• 2017ACM/ICPC广西邀请赛-重现赛 1010.Query on A Tree


    Problem Description
    Monkey A lives on a tree, he always plays on this tree.

    One day, monkey A learned about one of the bit-operations, xor. He was keen of this interesting operation and wanted to practise it at once.

    Monkey A gave a value to each node on the tree.
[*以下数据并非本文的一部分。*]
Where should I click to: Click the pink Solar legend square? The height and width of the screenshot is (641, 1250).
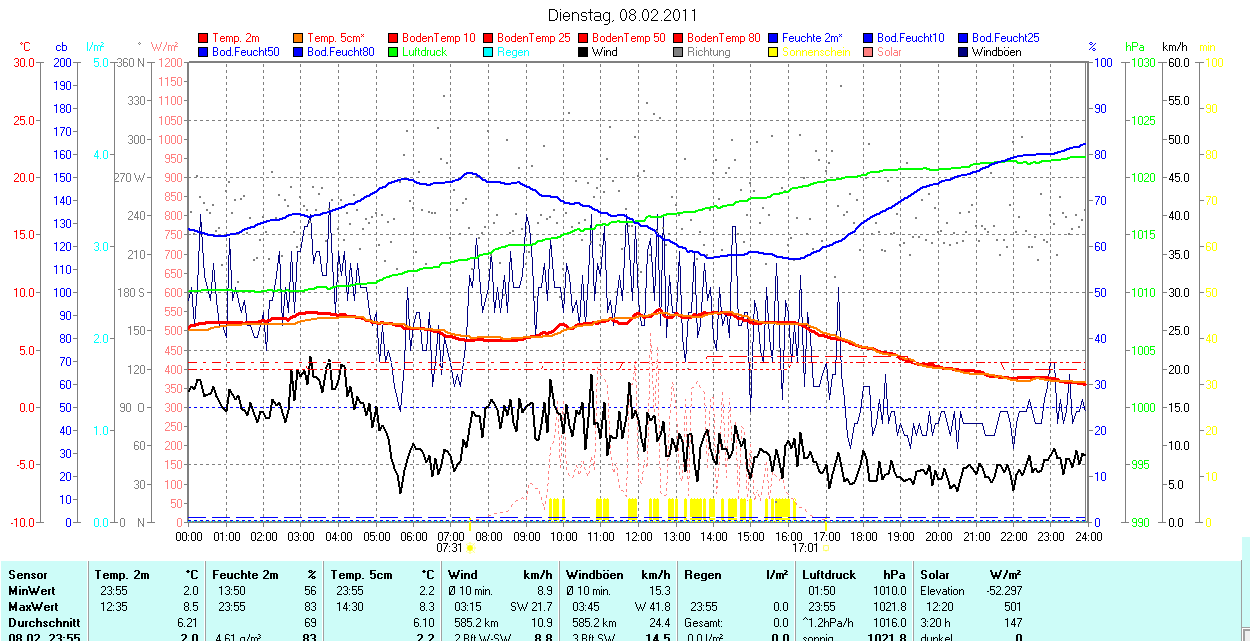coord(869,52)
And he was curious about a problem.

    The problem is how large the xor result of number x and one node value of label y can be, when giving you a non-negative integer x and a node label u indicates that node y is in the subtree whose root is u(y can be equal to u).

    Can you help him?

    Input
    There are no more than 6 test cases.

    For each test case there are two positive integers n and q, indicate that the tree has n nodes and you need to answer q queries.

    Then two lines follow.

    The first line contains n non-negative integers V1,V2,⋯,Vn, indicating the value of node i.

    The second line contains n-1 non-negative integers F1,F2,⋯Fn−1, Fi means the father of node i+1.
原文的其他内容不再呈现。